Prejudiciële vragen over satellietboeket-aanbieder
Oberster Gerichtshof in Oostenrijk 15 juni 2021, IEF 20046, IEFbe 3239, IT 3563; C-290/21 -1 (AKM) Verzoek om een prejudiciële beslissing. Via MinBuza: Verzoekster is een Oostenrijkse maatschappij voor collectieve belangenbehartiging die de uitzendrechten in Oostenrijk in beheer heeft. Verweerster, gevestigd te Luxemburg, biedt tegen betaling gecodeerde programma’s van talrijke Oostenrijkse omroeporganisaties aan. Het aanbod is gebundeld in verschillende pakketten (satellietboeketten) en wordt doorgegeven via satelliet. De verwijzende rechter wenst te vernemen hoe een satellietboeket-aanbieder in rechte moet worden gekwalificeerd. De vraag is met name of op een dergelijke aanbieder in het geval van een grensoverschrijdende uitzending per satelliet met signaalversleuteling het uplink-staatbeginsel van toepassing is, dat wil zeggen of hij op dezelfde wijze moet worden behandeld als de omroeporganisatie.

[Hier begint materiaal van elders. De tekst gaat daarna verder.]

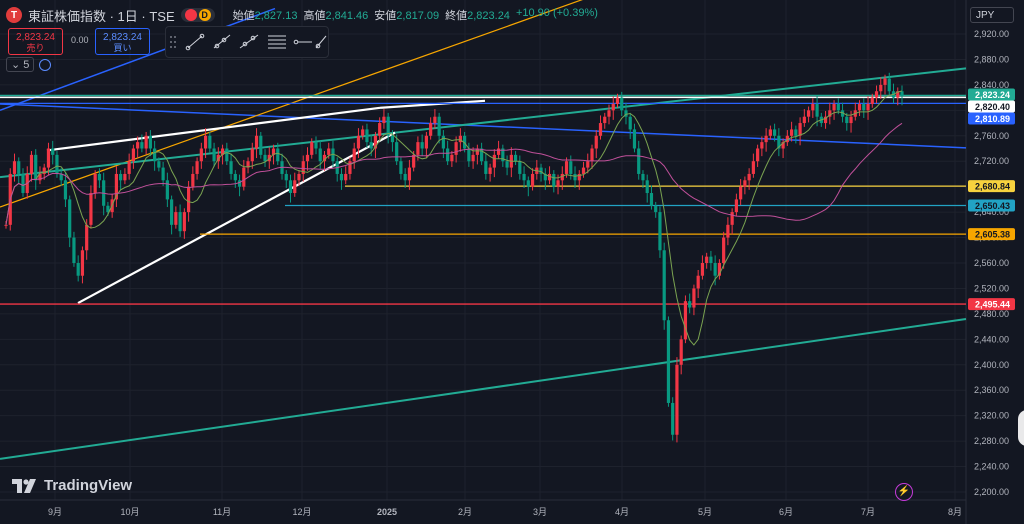 Image resolution: width=1024 pixels, height=524 pixels. I want to click on y-tick-label: 2,360.00, so click(992, 390).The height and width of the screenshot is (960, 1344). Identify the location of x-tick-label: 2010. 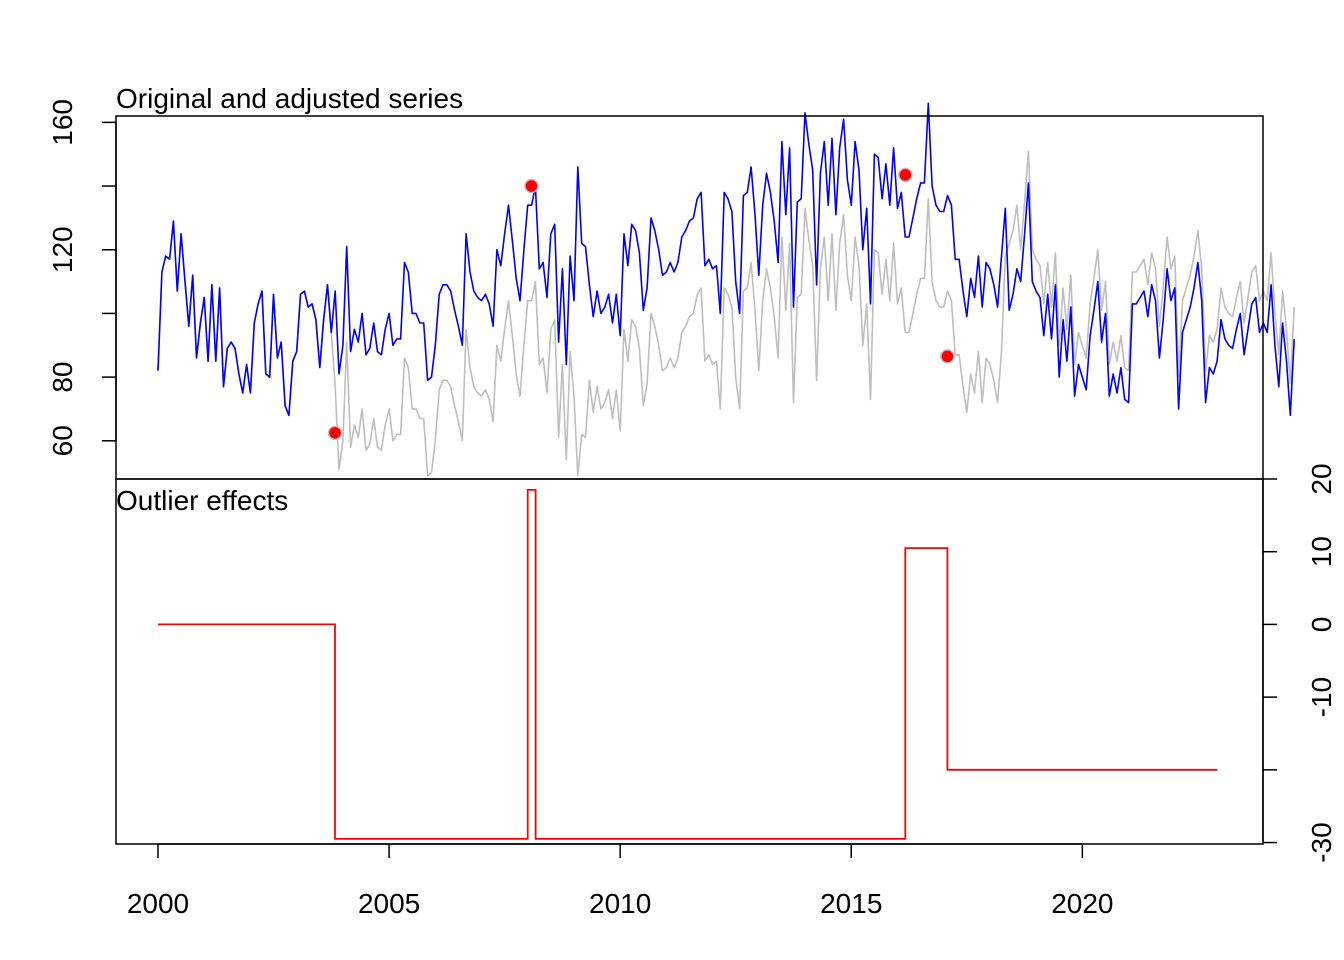
(620, 904). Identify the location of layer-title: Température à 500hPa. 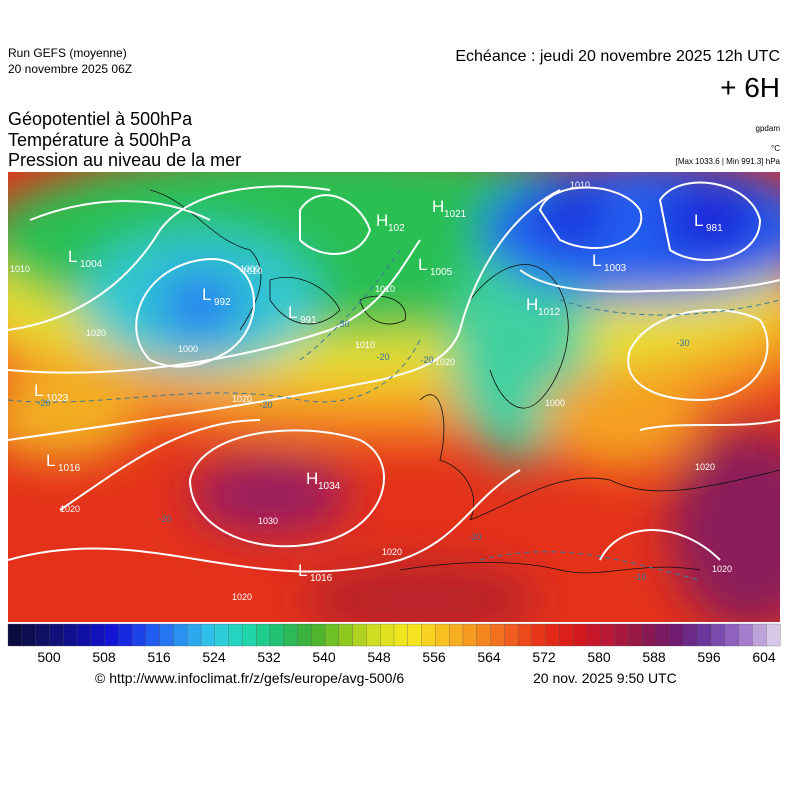
(100, 140).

HvJ EU: registratiesysteem verkeersovertredingen in strijd met AVG
HvJ EU 22 juni 2021, IT 3562, IEFbe 3238; ECLI:EU:C:2021:504 (B tegen Republiek Letland) Het Hof geeft in deze uitspraak een antwoord op een aantal door het Letse grondwettelijk hof gestelde prejudiciële vragen. De persoonsgegevens van natuurlijk persoon B staan bij de Letse directie verkeersveiligheid geregistreerd, omdat hij een aantal verkeersovertredingen heeft begaan. Op basis van deze overtredingen zijn er zogenaamde strafpunten aan B toegekend. Vervolgens is het door middel van deze regeling ook voor een ieder mogelijk om zonder belang inzage te krijgen in dit soort gegevens. B betwist dat deze regeling in overeenstemming is met de AVG, omdat de regeling het recht op eerbiediging van het privéleven zou schenden. In de eerste plaats merkt het Hof op dat de informatie over strafpunten kwalificeert als persoonsgegevens, die binnen de werkingssfeer van de AVG valt. Verder oordeelt het Hof dat deze regeling niet proportioneel is in verhouding tot het doel, namelijk het verbeteren van de verkeersveiligheid. Het feit dat het om een min of meer openbaar register gaat, doordat iedereen zonder direct belang persoonsgegevens van anderen kan inzien, leidt bovendien tot onverenigbaarheid met de AVG.